There is a ubiquitous fact that one day each and every thing which has life, have to surrender itself to eternity but human being is keenly desirous to live an unending life or life as long as can be. To save life and reduce pain from human life medical science has reached to a revolution in the sphere of organ replacement. Organ transplantation is the moving of an organ from one body to another or from a donor site to another location on the person's own body, to replace the recipient's damaged or absent organ. Organs that can be transplanted are the heart, kidneys, lungs, pancreas, intestine, and thymus. There is a worldwide shortage of organs available for transplantation, yet commercial trade in human organs was at one point illegal in all countries except Iran. Transplantation raises a number of bioethical issues, including the definition of death, when and how consent should be given for an organ to be transplanted, and payment for organs for transplantation. Other ethical issues include transplantation tourism and more broadly the socio-economic context in which organ procurement or transplantation may occur. A particular problem is organ trafficking.

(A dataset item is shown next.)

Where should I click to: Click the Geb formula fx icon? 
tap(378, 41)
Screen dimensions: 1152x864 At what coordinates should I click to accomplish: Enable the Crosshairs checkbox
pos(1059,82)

 India, which seems to be at the middle of much of the red market trade, having the unique and unfortunate combination of huge population, massive poverty, widespread corruption, ineffectual bureaucracies, enormous wealth discrepancy, and a post-colonial relationship with the west whose legacy is a set of trade routes and relationships for everything from articulated skeletons (dug up by grave-robbers who terrorize whole villages) to human hair. Currently, the international community has also not responded adequately to the problem of organ trafficking. Legal provisions exist prohibiting this crime, but, where there are provisions, there are often weak enforcement policies and few prosecutions.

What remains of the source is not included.